--- start ---

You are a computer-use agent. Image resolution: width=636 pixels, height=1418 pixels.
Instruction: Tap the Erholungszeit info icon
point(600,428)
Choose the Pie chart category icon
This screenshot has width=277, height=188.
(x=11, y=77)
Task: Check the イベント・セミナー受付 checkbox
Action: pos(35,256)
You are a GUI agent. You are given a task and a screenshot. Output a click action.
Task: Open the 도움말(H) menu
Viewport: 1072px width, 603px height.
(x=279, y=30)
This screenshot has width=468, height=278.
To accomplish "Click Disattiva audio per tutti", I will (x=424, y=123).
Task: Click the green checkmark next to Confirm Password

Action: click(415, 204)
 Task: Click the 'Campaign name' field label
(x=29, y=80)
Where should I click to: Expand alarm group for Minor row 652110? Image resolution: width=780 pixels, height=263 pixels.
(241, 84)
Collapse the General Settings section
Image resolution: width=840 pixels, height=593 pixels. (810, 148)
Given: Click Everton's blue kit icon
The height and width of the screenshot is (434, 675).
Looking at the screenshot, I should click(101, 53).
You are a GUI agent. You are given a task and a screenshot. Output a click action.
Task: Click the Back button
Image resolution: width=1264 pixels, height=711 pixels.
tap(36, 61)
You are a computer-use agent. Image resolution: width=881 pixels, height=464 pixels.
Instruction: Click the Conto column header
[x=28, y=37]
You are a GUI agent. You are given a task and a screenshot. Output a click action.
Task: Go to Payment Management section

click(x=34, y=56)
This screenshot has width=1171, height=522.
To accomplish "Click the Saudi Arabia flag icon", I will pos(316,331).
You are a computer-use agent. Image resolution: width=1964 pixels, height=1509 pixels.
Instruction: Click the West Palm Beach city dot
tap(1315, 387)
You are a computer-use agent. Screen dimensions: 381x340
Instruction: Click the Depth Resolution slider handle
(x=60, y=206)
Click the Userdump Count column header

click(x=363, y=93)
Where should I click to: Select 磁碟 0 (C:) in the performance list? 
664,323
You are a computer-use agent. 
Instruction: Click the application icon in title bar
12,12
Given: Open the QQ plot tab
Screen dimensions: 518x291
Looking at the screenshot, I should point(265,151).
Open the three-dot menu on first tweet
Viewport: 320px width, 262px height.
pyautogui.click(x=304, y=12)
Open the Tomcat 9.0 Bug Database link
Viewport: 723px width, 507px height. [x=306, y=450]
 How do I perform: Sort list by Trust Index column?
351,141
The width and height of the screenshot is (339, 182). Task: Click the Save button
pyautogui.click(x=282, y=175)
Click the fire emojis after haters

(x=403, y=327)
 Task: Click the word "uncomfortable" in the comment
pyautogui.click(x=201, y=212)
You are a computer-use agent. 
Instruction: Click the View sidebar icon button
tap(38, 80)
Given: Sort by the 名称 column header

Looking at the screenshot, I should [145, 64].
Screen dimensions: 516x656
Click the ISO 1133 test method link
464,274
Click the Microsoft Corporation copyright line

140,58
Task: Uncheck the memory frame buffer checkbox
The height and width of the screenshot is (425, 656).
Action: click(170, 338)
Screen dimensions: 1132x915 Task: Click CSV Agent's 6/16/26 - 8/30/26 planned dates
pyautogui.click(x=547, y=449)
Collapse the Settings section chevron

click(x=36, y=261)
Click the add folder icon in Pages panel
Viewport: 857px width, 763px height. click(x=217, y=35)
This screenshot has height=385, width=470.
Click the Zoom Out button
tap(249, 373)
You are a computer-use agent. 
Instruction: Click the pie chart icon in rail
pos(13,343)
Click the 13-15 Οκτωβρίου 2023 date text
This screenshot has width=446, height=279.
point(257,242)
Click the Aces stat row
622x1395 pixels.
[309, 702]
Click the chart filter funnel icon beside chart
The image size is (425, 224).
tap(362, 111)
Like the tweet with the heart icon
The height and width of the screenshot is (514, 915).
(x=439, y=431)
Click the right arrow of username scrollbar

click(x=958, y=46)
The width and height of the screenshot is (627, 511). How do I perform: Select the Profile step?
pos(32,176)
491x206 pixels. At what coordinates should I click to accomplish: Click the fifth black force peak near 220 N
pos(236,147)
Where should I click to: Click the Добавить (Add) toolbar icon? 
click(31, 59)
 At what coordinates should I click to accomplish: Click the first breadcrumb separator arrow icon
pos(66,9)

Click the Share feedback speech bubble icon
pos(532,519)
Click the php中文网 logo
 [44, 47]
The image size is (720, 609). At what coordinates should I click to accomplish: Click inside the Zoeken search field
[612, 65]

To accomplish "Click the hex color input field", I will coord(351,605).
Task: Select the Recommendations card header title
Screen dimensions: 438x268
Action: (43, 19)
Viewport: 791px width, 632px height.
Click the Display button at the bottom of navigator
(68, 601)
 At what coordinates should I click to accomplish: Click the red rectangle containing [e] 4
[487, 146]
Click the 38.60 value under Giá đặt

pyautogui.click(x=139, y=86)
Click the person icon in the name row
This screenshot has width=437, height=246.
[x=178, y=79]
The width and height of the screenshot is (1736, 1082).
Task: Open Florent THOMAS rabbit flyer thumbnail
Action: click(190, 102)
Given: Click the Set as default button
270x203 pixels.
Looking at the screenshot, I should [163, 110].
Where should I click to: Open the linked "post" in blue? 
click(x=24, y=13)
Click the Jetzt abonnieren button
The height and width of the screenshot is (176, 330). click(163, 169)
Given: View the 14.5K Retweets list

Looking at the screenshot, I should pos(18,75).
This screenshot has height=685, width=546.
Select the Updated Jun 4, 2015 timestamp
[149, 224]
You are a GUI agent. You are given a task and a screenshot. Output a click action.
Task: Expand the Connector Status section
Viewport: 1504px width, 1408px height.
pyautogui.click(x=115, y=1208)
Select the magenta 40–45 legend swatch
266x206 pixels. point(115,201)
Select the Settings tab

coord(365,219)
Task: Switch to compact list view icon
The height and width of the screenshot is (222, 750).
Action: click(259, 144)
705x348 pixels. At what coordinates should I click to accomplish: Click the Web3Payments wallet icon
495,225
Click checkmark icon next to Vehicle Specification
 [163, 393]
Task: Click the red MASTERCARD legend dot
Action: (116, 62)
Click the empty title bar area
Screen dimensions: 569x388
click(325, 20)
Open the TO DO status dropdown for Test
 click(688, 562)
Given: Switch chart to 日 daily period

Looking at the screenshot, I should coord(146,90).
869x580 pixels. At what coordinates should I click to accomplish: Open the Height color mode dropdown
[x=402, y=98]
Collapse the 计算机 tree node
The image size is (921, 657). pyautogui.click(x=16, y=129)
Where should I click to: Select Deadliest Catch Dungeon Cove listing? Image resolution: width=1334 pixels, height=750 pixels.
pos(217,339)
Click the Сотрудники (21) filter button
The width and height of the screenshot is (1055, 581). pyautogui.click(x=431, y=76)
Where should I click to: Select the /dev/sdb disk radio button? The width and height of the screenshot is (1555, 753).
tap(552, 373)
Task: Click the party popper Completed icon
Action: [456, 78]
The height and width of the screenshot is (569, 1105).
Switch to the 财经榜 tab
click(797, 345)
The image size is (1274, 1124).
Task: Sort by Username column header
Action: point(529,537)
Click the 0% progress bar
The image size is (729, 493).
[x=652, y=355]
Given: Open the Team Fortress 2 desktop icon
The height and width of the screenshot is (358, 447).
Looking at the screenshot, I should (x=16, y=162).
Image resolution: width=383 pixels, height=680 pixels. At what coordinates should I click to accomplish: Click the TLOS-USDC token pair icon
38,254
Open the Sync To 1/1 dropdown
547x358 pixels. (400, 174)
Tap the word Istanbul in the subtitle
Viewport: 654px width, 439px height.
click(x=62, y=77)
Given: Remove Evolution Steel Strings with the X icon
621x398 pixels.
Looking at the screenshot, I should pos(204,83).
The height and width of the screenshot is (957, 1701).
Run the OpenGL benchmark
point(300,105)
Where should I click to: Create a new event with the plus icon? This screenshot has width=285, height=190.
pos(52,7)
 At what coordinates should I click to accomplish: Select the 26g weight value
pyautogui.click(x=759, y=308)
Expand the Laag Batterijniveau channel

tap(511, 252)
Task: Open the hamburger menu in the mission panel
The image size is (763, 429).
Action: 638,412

--- end ---

Task
Copy the lines from the line with "Select the magenta 40–45 legend swatch" to the line with "Action: [456, 78]" exactly as they appear.

Output of the exercise
Select the magenta 40–45 legend swatch
266x206 pixels. point(115,201)
Select the Settings tab

coord(365,219)
Task: Switch to compact list view icon
The height and width of the screenshot is (222, 750).
Action: click(259, 144)
705x348 pixels. At what coordinates should I click to accomplish: Click the Web3Payments wallet icon
495,225
Click checkmark icon next to Vehicle Specification
 [163, 393]
Task: Click the red MASTERCARD legend dot
Action: (116, 62)
Click the empty title bar area
Screen dimensions: 569x388
click(325, 20)
Open the TO DO status dropdown for Test
 click(688, 562)
Given: Switch chart to 日 daily period

Looking at the screenshot, I should coord(146,90).
869x580 pixels. At what coordinates should I click to accomplish: Open the Height color mode dropdown
[x=402, y=98]
Collapse the 计算机 tree node
The image size is (921, 657). pyautogui.click(x=16, y=129)
Where should I click to: Select Deadliest Catch Dungeon Cove listing? Image resolution: width=1334 pixels, height=750 pixels.
pos(217,339)
Click the Сотрудники (21) filter button
The width and height of the screenshot is (1055, 581). pyautogui.click(x=431, y=76)
Where should I click to: Select the /dev/sdb disk radio button? The width and height of the screenshot is (1555, 753).
tap(552, 373)
Task: Click the party popper Completed icon
Action: [456, 78]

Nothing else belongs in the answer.